Abb.: Johann Isaak forscht an der TU Darmstadt unter anderem am...
Abb.: Johann Isaak forscht an der TU Darmstadt unter anderem am supra­leitenden Elektronen­linear­beschleuniger S-DALINAC. (Bild: C. Völker, TU Darmstadt)

Die nukleare Photonik ist ein Forschungs­gebiet, das moderne Höchst­leistungslaser nutzt und dabei Teilgebiete der Optik mit der Kernphysik verbindet. Bestandteil der nuklearen Photonik sind Präzisions­messungen von photo­nuklearen Reaktionen. Darunter versteht man die Wechselwirkung von hoch­energetischen Photonen mit Atomkernen. Diese Form der Kern­reaktionen erlaubt besonders präzise Einblicke in die Struktur und Eigenschaften von Kernmaterie und ermöglicht wichtige experi­mentelle Forschungs­methoden für grundsätzliche Frage­stellungen. Im Zuge des Loewe Programms des Landes Hessen wurde 2019 an der TU Darmstadt der Loewe-Schwerpunkt für nukleare Photonik ein­gerichtet, um Darmstadt – und vor allem Hessen – als einen der führenden Forschungs­standorte in diesem neuen Forschungs­feld zu festigen und auszubauen.

Die Europäische Union fördert zudem den Aufbau einer euro­päischen Infrastruktur für Höchst­leistungslaser im Rahmen der europäischen „Extreme Light Infra­structure“ (ELI).

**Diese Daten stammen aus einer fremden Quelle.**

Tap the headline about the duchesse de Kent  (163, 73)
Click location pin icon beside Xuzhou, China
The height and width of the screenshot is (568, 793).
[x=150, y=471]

ELI ist ein Verbund aus drei großen Forschungs­einrichtungen, die derzeit in Bukarest (Rumänien, ELI-Nuclear Physics), Prag (Tschechien, ELI-Beamlines) und Szeged (Ungarn, ELI-ALPS) errichtet werden und an deren Planung und Aufbau Wissen­schaftlerinnen und Wissen­schaftler der TU Darmstadt beteiligt sind.

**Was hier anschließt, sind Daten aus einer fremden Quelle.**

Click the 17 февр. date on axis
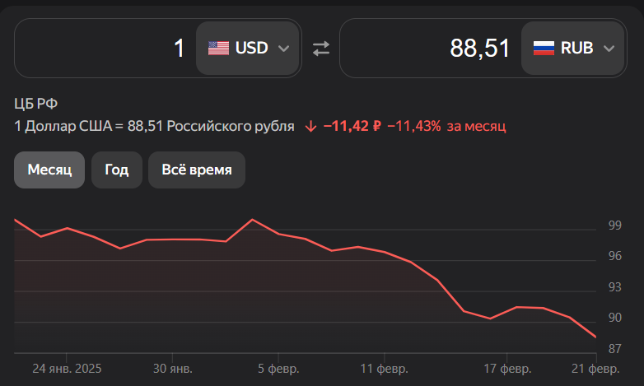644x386 pixels. tap(506, 368)
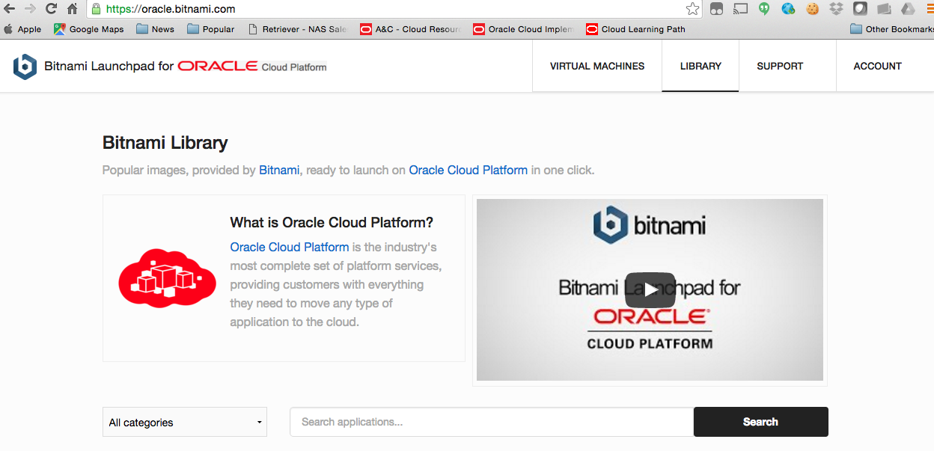
Task: Bookmark the page with the star icon
Action: click(x=692, y=10)
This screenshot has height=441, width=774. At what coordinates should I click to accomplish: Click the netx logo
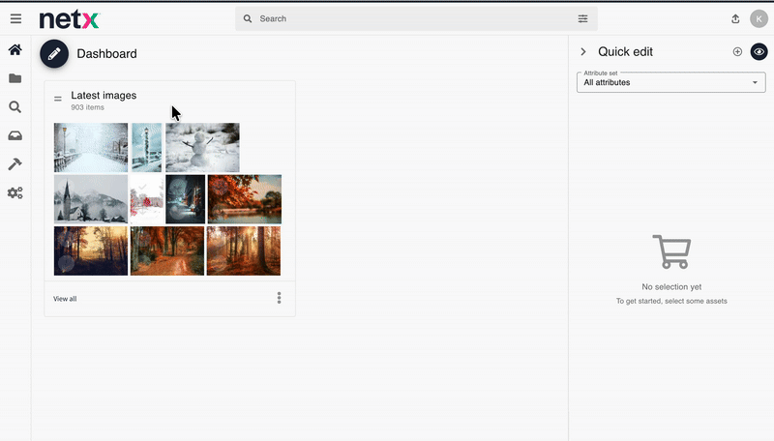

Den Forschungs­stand der nuklearen Photonik haben nun Forschende des Instituts für Kernphysik der TU Darmstadt gemeinsam mit Kollegen der Universität zu Köln und des ELI-NP in Bukarest zusammen­gefasst. Physikalische Grundlagen zu Kern­reaktionen mit Photonen werden detailliert vorgestellt, um Nachwuchs­wissenschaftler einen Einstieg in die Thematik und einen umfassenden Überblick zu bieten und somit die Physiker der Zukunft für dieses Forschungs­feld zu begeistern.

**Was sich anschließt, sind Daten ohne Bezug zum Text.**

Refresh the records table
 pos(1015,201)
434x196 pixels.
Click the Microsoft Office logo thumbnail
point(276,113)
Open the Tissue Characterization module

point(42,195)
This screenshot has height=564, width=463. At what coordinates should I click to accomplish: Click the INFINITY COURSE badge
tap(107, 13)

Photo­nukleare Reaktion erlauben Präzisions­messungen in der Kern­strukturphysik, die mit bisherigen Methoden noch nicht möglich waren. Beispiele hierfür sind die erstmalige Vermessung von zuvor nur theoretisch postulierter Mehrteilchen­effekte zu elektro­magnetischen Zerfalls­prozessen in Atomkernen, das Studium der Quanten­eigenschaften von Materialien, die für den quantitativen Nachweis von Neutrinos benötigt werden oder die Häufigkeits­bestimmung unterschiedlicher geometrischer Verformungen, die schwere Atomkerne wie etwa Uran- oder Plutonium­kerne durchlaufen, wenn sie spalten und dabei Energie freisetzen.

So gelang es beispiels­weise jüngst dem Team an der TU Darmstadt, die Halbwertszeit eines Kern­zustands mit einer Genauigkeit von einer Attosekunde zu bestimmen. Diese Genauigkeit der Zeitmessung entspricht der Zeit, in der Licht gerade eine Strecke von einem Atom­durchmesser zurücklegt. Derartige Genauigkeiten können prinzipiell nur noch mit kern­physikalischen Methoden erzielt werden. Die Forschenden hoffen, dass photo­nukleare Reaktionen, und die auf ihr beruhenden neuartigen Messmethoden, zur Lösung von drängenden wissen­schaftlichen Problemen der Gegenwart beitragen können, beispiels­weise ob sehr langlebiger, zehntausende von Jahren radioaktiver Abfall in vergleichsweise kurzlebige Produkte umgewandelt werden kann, die nur noch einige Dutzend bis Hundert Jahre signifikant strahlen und geschützt verwahrt werden müssen.

Mit den nochmals um Größen­ordnungen erhöhten Intensitäten der Photonen­strahlen, die ab dem Jahr 2023 am ELI-NP verfügbar sein werden, wird es dann erstmals möglich sein, auch sehr seltene stabile und langlebige radioaktive Isotope mit bislang nicht erreichter Präzision zu studieren. Insbesondere durch die Bandbreite der Photonen­strahlen können einzelne Kern­anregungen separiert und untersucht werden. Hierzu werden an der TU Darmstadt hochsensitive Messverfahren weiterentwickelt. Die erwarteten hochpräzisen experi­mentellen Daten werden dabei helfen, die Eigenschaften von Atomkernen, ihre Entstehung im Universum und ihre Nutzung als Quantenlabors für den Nachweis weiterer, unter Umständen noch unbekannter Elementar­teilchen oder die zukünftige Behandlung des kommer­ziellen radioaktiven Abfalls besser zu verstehen. Für die langfristige Entwicklung des Felds wird bereits an einer noch leistungsfähigeren Anlage für photo­nukleare Reaktionen geforscht.